O fim da regra da unanimidade na Política Externa da União implica, naturalmente, a extinção das políticas externas dos Estados mais pequenos, com implicações especiais para Portugal, o único estado da União Europeia da sua dimensão com uma ação externa universal.

Esta alteração será tão mais preocupante quanto, nos Estados grandes, as preocupações ficam-se cada vez mais por questões europeias, esquecendo o que está para lá das fronteiras do continente. Isto torna-se mais evidente quando Scholz afirma que «o centro da Europa está a mover-se para leste».

As posições de Scholz implicam, naturalmente, um avanço na soberania da União: nada tem mais implicações na soberania de um Estado do que limitar a sua política externa ou de defesa. As posições do chefe de governo alemão representarão, no futuro, muito mais imposição do que negociação e concertação – parecendo decorrer das recentes frustrações em encontrar posições comuns face à guerra na Ucrânia. O que é particularmente interessante é aquelas dificuldades resultaram, sobretudo, do alargamento anterior, sendo que é agora proposto um novo alargamento. Nunca é inteligente tomar decisões estratégicas enquanto o problema ainda está em curso.
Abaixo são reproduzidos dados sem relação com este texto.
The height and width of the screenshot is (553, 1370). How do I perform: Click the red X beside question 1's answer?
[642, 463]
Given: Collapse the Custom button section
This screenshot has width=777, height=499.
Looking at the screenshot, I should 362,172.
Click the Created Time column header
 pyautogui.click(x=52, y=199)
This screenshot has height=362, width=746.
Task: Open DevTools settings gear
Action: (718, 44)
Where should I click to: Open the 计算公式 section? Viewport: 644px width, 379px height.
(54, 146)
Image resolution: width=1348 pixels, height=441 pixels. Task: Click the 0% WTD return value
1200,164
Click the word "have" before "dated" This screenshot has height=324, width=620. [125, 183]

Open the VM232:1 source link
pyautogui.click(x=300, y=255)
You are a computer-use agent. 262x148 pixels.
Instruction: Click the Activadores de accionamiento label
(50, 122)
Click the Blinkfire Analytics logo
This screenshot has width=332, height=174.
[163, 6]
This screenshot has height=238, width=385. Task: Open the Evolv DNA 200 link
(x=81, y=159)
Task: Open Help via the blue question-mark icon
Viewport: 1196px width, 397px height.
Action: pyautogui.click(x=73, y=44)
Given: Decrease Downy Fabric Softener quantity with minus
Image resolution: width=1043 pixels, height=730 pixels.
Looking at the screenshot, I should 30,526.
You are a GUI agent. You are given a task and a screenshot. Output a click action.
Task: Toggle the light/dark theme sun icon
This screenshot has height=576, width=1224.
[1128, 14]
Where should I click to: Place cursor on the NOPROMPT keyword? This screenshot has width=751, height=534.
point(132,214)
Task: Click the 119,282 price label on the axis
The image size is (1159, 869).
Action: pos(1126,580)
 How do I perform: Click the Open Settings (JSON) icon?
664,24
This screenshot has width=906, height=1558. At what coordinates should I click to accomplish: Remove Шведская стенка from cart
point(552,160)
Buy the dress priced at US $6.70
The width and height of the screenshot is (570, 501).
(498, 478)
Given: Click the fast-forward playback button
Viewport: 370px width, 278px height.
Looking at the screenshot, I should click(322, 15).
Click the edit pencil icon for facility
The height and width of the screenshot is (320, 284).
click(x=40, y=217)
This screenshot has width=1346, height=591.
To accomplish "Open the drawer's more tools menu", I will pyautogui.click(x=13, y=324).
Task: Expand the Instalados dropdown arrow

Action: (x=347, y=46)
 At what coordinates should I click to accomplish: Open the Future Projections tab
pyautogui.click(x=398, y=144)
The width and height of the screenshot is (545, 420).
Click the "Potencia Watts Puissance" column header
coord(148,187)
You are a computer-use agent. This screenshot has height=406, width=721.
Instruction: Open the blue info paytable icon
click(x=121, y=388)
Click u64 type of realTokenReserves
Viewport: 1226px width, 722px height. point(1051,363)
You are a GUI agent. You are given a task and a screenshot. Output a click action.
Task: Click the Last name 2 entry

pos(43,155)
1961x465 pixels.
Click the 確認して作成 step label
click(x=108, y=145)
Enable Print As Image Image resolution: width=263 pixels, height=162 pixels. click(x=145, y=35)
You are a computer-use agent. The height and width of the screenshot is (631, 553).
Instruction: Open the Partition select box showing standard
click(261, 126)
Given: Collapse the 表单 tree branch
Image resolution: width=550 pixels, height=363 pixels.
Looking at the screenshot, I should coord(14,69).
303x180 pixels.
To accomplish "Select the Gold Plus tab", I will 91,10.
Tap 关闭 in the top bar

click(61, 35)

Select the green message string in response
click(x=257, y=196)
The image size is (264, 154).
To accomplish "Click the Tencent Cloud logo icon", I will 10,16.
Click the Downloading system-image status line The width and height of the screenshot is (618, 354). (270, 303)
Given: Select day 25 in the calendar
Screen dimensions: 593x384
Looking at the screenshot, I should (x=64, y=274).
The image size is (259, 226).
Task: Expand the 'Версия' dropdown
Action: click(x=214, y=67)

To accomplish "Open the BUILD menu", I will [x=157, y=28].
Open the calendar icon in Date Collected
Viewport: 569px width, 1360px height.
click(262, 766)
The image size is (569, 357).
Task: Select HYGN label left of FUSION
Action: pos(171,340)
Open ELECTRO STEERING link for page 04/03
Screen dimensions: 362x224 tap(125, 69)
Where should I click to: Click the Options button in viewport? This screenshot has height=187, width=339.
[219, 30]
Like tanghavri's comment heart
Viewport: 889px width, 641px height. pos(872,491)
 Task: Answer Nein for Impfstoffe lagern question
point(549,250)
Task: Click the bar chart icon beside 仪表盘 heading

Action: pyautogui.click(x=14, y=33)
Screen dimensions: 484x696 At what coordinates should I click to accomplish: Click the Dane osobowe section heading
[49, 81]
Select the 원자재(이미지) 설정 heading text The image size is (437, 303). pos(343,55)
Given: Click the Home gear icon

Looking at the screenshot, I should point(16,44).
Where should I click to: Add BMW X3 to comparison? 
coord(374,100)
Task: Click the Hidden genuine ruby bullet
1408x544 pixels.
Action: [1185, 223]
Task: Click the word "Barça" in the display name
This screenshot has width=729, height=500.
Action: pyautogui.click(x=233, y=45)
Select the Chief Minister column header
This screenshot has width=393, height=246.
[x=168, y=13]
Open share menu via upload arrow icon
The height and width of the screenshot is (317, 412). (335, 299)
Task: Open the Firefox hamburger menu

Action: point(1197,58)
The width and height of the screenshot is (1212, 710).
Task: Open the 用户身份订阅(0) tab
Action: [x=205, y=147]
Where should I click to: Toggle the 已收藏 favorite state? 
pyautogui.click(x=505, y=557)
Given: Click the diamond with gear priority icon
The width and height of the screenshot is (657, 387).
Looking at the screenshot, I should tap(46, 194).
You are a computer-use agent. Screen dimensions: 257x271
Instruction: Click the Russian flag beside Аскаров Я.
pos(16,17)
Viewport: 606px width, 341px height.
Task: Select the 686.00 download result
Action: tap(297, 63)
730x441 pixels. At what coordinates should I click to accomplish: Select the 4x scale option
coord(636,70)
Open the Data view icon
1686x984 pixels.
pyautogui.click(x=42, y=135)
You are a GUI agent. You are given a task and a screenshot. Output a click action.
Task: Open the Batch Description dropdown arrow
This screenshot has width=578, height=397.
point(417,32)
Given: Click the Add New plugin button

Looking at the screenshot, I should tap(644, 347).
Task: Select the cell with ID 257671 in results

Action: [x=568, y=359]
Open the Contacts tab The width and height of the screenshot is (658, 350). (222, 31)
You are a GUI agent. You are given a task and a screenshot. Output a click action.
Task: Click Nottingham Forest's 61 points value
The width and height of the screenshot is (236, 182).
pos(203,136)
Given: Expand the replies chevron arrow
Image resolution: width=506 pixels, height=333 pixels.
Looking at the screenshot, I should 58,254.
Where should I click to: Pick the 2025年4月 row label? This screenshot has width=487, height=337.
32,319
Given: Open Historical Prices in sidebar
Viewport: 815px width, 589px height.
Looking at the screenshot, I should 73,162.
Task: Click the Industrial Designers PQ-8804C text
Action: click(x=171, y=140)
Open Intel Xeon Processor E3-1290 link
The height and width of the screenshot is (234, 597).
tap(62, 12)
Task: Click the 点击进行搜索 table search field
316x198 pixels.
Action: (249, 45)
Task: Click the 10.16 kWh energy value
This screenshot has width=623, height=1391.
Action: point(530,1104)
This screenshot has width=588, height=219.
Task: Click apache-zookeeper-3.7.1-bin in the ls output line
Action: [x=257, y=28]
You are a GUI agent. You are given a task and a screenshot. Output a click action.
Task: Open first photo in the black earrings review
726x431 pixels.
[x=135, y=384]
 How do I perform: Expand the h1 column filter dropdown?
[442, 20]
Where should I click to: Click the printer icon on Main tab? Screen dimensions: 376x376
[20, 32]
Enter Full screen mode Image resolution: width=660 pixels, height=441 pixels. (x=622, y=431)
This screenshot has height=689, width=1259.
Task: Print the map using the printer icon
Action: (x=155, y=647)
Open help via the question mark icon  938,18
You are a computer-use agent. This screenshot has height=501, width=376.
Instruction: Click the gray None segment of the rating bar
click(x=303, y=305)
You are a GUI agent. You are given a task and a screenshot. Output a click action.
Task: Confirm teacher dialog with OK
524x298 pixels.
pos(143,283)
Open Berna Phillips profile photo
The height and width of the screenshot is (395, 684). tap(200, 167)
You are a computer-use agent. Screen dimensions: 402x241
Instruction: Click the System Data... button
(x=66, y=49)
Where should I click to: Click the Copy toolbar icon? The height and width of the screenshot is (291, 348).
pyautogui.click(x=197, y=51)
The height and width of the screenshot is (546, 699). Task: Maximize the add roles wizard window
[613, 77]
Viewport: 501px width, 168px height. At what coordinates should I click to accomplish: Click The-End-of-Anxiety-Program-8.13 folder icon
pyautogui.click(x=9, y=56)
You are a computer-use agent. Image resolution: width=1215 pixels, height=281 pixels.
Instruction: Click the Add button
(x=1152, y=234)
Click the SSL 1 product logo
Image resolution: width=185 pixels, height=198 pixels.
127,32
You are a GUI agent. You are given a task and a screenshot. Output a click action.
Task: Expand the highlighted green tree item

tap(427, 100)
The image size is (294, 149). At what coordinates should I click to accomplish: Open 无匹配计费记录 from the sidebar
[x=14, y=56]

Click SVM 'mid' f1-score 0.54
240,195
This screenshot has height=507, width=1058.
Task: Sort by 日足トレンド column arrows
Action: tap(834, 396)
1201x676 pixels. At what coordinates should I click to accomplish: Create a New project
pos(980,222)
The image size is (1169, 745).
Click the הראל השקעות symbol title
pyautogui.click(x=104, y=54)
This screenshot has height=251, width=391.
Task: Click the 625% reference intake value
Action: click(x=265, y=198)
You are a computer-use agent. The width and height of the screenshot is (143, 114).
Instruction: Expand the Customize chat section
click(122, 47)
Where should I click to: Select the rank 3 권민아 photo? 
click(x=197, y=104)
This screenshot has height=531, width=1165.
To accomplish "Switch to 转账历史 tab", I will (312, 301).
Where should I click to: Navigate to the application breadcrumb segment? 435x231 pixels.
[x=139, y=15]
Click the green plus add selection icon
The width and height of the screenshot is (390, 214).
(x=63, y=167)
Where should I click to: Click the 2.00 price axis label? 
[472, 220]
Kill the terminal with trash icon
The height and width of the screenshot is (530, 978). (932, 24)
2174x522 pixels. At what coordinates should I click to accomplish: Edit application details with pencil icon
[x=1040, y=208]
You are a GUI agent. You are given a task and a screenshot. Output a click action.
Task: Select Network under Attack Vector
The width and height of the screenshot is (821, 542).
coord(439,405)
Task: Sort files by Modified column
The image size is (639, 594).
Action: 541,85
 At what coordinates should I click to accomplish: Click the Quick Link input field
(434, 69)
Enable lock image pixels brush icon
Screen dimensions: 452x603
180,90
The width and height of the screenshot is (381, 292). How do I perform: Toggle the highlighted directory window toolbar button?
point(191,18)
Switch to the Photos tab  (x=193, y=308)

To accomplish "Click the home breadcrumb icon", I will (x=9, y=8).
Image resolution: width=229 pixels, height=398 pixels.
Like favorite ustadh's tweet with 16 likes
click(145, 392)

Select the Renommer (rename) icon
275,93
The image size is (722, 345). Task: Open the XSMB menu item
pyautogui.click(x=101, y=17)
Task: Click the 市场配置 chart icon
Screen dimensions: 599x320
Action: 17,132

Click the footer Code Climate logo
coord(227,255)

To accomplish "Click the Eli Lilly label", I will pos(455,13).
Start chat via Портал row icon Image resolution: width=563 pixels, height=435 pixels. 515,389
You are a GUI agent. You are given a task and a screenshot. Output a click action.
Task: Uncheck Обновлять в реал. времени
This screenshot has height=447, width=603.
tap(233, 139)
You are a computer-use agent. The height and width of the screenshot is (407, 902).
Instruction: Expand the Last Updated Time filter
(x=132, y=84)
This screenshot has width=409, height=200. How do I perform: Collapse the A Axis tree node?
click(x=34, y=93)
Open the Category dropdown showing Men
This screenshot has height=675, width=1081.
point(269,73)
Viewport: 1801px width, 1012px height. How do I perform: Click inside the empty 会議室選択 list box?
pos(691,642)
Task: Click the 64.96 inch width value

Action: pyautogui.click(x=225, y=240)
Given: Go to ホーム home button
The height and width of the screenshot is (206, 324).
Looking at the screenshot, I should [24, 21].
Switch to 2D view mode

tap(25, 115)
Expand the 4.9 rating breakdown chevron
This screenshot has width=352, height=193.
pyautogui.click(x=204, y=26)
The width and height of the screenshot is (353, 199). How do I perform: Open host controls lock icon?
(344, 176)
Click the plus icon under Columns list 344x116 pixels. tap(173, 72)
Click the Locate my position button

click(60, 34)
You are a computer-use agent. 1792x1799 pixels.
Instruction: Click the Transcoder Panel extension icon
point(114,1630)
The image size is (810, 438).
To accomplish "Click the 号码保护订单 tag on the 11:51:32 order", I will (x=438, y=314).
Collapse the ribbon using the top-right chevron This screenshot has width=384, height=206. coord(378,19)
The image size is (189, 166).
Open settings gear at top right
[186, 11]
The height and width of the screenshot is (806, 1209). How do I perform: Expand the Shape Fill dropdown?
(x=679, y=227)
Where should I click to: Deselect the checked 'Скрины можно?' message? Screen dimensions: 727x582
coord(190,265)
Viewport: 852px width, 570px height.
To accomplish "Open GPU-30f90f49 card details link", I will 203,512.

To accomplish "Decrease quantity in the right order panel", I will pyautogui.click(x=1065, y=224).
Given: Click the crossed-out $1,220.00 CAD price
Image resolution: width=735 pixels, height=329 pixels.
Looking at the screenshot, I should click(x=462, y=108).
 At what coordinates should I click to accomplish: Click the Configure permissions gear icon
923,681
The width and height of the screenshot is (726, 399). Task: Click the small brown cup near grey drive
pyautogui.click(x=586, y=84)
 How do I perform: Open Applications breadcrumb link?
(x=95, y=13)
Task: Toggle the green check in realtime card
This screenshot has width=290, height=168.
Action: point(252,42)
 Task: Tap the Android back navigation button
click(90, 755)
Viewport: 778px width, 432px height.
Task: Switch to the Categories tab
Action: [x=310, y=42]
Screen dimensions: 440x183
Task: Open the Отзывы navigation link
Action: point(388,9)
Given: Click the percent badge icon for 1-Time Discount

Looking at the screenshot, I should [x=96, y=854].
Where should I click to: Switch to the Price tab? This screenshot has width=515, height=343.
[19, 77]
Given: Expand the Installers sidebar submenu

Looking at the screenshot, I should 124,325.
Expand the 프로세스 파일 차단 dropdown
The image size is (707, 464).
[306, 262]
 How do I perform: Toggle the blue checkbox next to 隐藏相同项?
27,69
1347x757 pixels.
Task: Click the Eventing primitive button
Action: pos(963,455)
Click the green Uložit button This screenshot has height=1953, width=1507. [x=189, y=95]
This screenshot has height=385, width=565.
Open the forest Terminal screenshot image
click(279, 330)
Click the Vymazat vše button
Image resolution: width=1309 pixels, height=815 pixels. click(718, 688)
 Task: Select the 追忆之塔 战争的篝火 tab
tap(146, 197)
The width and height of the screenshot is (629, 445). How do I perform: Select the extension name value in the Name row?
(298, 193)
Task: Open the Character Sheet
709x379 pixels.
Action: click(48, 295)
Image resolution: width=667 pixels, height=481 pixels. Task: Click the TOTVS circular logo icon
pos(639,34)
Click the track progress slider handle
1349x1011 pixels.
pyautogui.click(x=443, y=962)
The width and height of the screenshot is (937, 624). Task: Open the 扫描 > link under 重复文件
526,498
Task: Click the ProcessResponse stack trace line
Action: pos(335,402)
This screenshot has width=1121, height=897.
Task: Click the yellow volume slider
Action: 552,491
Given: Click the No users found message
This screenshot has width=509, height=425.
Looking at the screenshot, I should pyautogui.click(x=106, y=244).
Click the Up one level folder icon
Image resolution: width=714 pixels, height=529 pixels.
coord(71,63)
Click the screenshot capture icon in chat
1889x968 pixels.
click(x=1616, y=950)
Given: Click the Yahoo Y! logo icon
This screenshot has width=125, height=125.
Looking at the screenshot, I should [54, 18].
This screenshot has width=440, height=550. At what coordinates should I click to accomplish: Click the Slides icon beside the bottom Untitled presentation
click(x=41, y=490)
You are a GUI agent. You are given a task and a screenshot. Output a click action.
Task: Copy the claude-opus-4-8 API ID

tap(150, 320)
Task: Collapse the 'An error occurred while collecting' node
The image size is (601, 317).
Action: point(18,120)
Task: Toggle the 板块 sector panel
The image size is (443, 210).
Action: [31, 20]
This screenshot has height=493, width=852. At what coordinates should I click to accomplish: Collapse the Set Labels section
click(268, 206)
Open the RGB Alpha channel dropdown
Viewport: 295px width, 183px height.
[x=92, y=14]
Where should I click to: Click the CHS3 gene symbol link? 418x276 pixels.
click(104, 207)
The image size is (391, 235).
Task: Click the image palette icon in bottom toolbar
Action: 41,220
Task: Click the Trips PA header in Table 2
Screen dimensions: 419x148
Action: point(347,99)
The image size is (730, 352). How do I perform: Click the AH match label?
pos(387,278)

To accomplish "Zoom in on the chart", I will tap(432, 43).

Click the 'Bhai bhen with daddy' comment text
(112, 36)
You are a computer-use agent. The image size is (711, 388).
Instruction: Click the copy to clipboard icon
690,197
Começámos este artigo dizendo da falta da visão universal do Reino Unido na política externa da União, essa falta está aqui bem presente. A União Europeia prepara um novo alargamento a leste, centra-se em questões relacionadas com essa região (bem, porque a realidade assim o impõe), mas perde capacidade de ter posição universal. Isto é, não apenas centra-se, como também se limita.

Qual a posição da União sobre a reorganização política dos últimos anos no médio oriente? Qual a posição da União sobre os conflitos em África, que redundam nos imigrantes ilegais na fronteira sul? Qual a posição da União sobre as tensões no Mar da China?

Scholz, nesse discurso, fala de solidariedade. Qual foi a real solidariedade para com os Países do Sul da Europa na sequência da crise do subprime? Qual foi a solidariedade intra-união quando, durante a pandemia, máscaras e ventiladores foram desviados?

Os erros das últimas décadas não se resolvem de uma penada, particularmente quando, com essa penada, se tenta esmagar diferenças de posição. A proposta de Scholz implica uma subordinação dos demais às posições dos grandes Estados, anulando- -se a seu favor.

Sabemos que estas questões parecem longínquas, num quotidiano difícil, marcado pela urgência dos incêndios e pelas disrupções no sistema nacional de saúde. Todavia, convém ter presente que, nestas questões distantes, está em causa o futuro da Europa, do nosso País e das próximas gerações. Não se constrói o futuro com a indiferença do presente!